Fiquei muito animado para ver como os dois filmes dialogam entre si, ou se completam. Já vi que terei de emendar o programa com outro díptico, o das História(s) do Cinema de Jean-Luc Godard, na Cinemateca. Godard faz dedicatórias. (Parei tudo para ver, no Globo Rural, uma família argentina de criadores, ou encantadores?, de cavalos. A história da égua arisca, que foi abusada. O difícil caminho para a sua socialização. Deve estar no GloboPlay. Vale a ver ver.) Na quinta, o Programa 4 das História(s) do Cinema vai apresentar O Controle do Universo, dedicado a Jean Domarchi, e Os Signos Entre Nós, dedicado a Anne-Marie Miéville e a ele próprio. Surpresa maior tive com o doc de Eduardo Escorel, 1968 – Um Ano na Vida. Convidado a apresentar seu filme, Eduardo repetiu o que está no catálogo. Quando o tema lhe foi proposto, sua primeira reação foi de ceticismo – “Mais um filme sobre Maio de 68?”

Vale lembrar que Eduardo Escorel montou No Intenso Agora, de João Moreira Salles. Feito após o magnífico Santiago, sobre o mordomo da família Salles, o doc faz um retrato de família a partir dos filmes domésticos realizados pela mãe de João. Uma viagem à China de Mao, os acontecimentos daquele ano que não termina nunca. No Brasil, na antiga Checoslováquia, em Paris. O célebre Maio. A par de ter sido montador de clássicos do Cinema Novo, Eduardo é referência na realização de docs com material de arquivo. Seus filmes mapeiam a História do Brasil no século passado. 1930 – Tempo de Revolução, 32 – A Guerra Civil, 35 – O Assalto ao Poder, Imagens do Estado Novo – 1937/45. Quando cheguei ao Cine Marquise, brinquei – “Os irmãos Escoreis!” Eduardo e Lauro. Que eu me lembre, Eduardo nunca foi mais intimista em seus docs. (Um dos filmes brasileiros que mais gostaria de rever é Ato de Violência, que ele fez em 1980, sobre o lendário Chico Picadinho, condenado pelo assassinato brutal de duas mulheres.) Eduardo encontrou seu foco para encarar 68 ao descobrir o diário da irmã, Sílvia. Ela lhe escreveu uma carta que terminou sendo o arcabouço – para usar um termo em evidência – dramático do doc. Sílvia também é narradora. Fui apresentado a ela por Carlos Adriano (que na quarta, à tarde, também no Marquise, mostra seu novo doc, Materialismo Histórico da Flecha Contra o Martelo, mas essa é outra história.) Sílvia é uma personagem e tanto. Encarna o sentimento libertário da juventude de 68.
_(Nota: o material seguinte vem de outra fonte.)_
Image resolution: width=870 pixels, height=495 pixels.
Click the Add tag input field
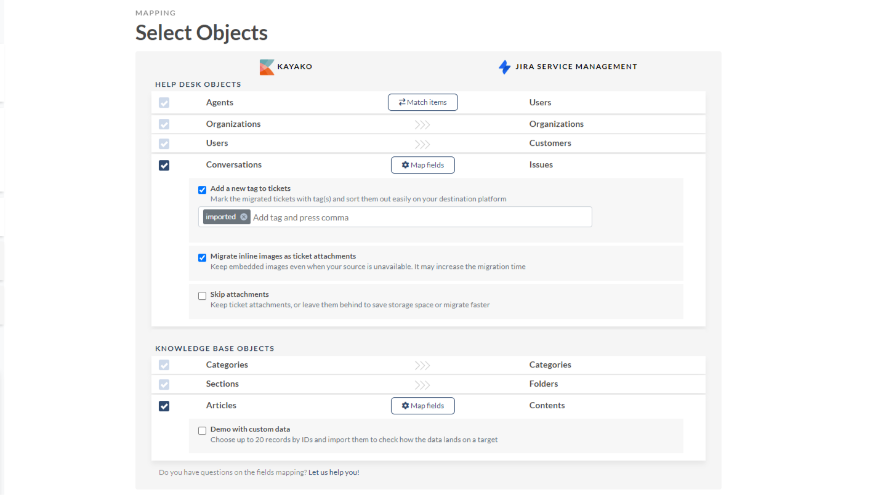coord(400,217)
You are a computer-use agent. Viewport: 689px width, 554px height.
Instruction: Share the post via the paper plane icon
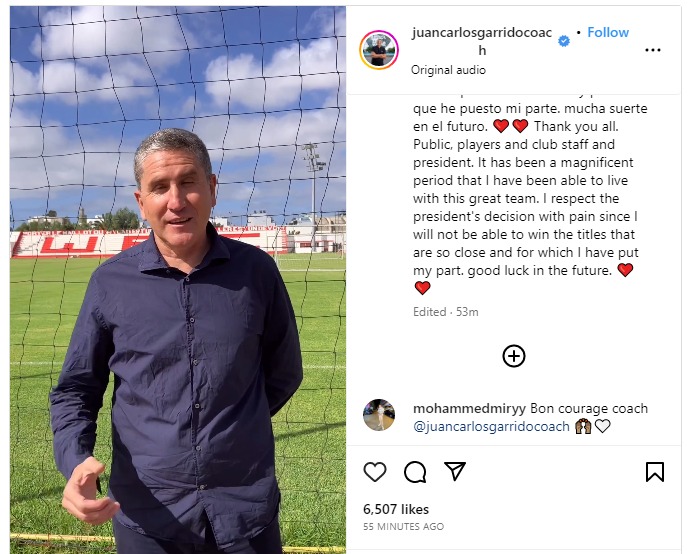[x=455, y=471]
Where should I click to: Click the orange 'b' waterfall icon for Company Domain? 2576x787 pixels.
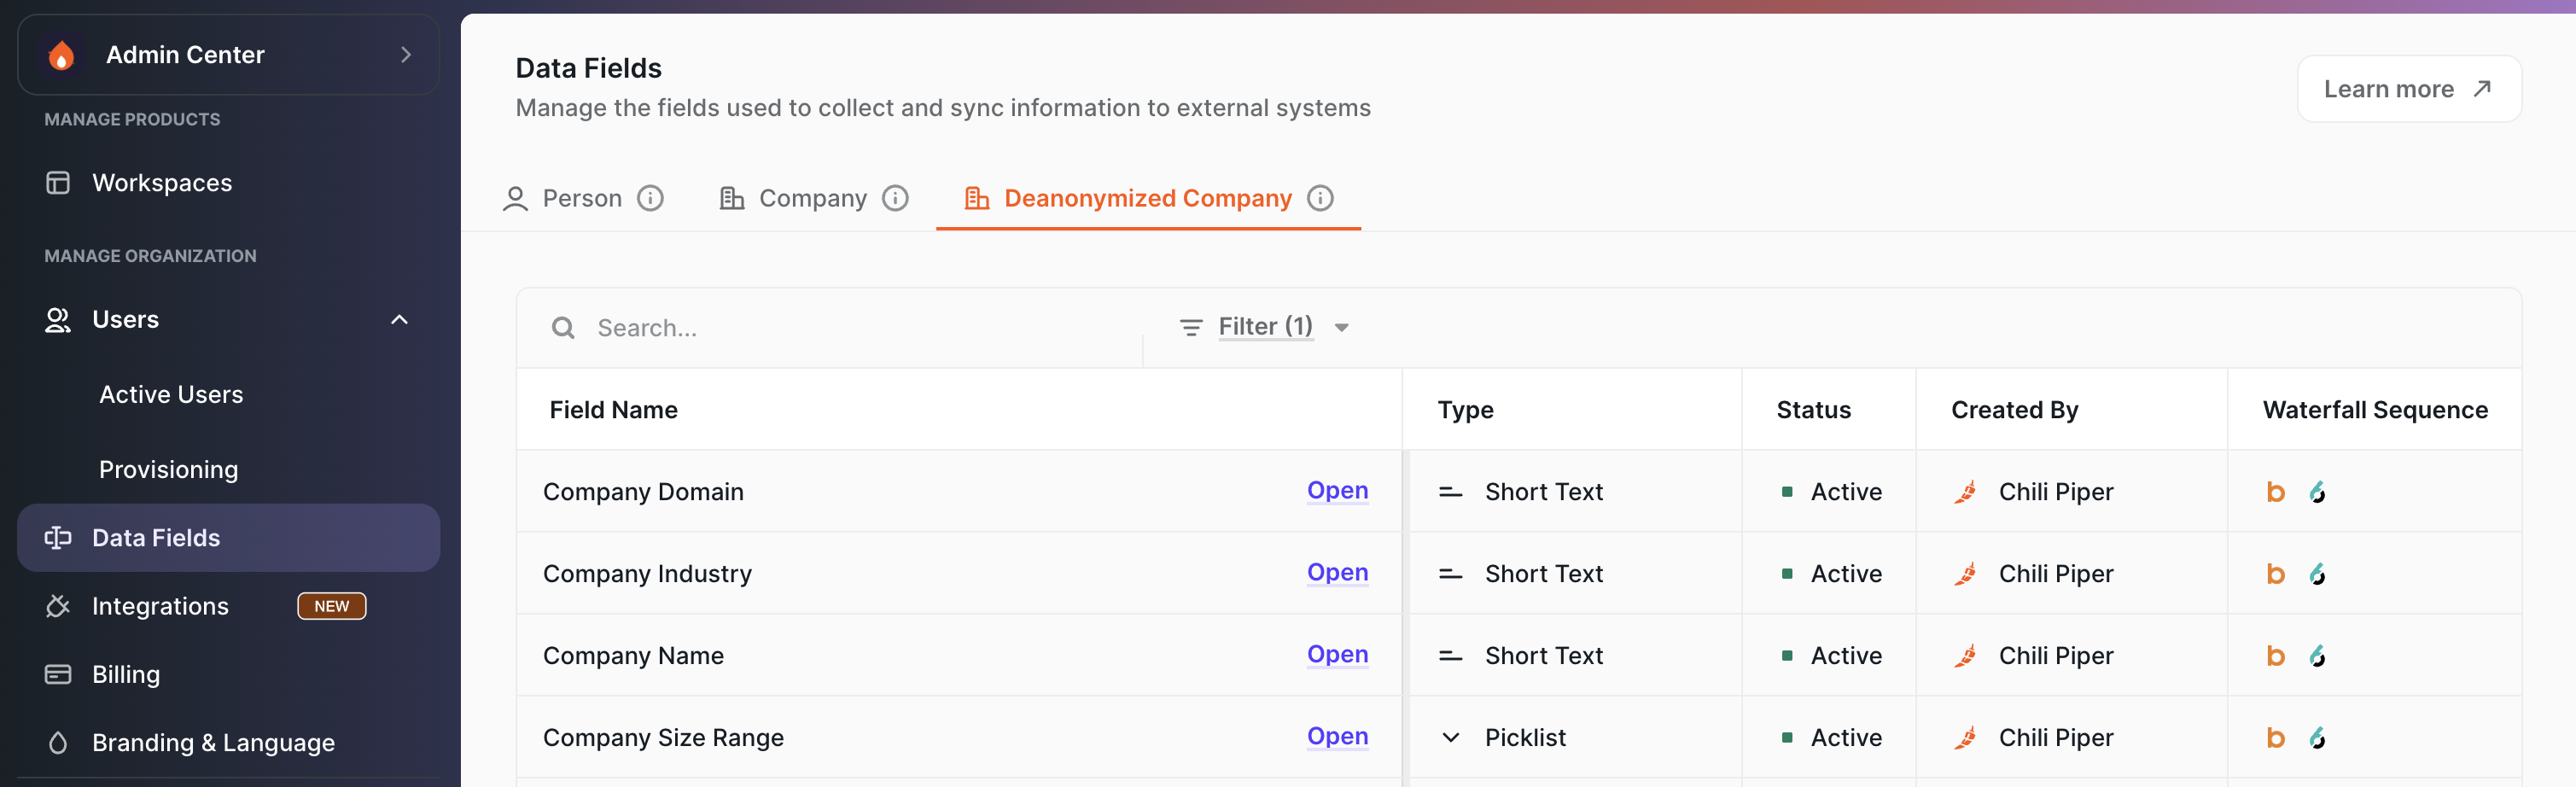(2275, 492)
Não apenas gostei do filme – gostei muito, muito. Minha relação com Incompatível Com a Vida foi um pouco mais complicada. Eliza Kapai mereceu toda minha admiração com seu doc sobre o (re)fortalecimento do movimento estudantil por meio da ocupação de escolas em 2015, Espero Tua (Re)Volta. Dessa vez ela encara um tema ainda mais espinhoso, e por um viés pessoal que a transforma em personagem. Mulheres que tiveram gestações complicadas e precisaram interrompê-las. Não discuto a coragem da diretora e de suas personagens, mas não me considero em condições para falar sobre o filme dela agora. Tenho de decantar o que vi. Meu primeiro movimento seria de rejeição, mas aí me pergunto – por quê? Poderia discutir a estética – muitas cenas, senão todas, são obviamente encenadas e poderiam estar, exatamente do mesmo jeito, numa ficção. Teria sido estimulante debater o filme com o público, após a sessão, mas as estreias da Competição Brasileira do É Tudo Verdade não preveem Q&A, o que é uma pena.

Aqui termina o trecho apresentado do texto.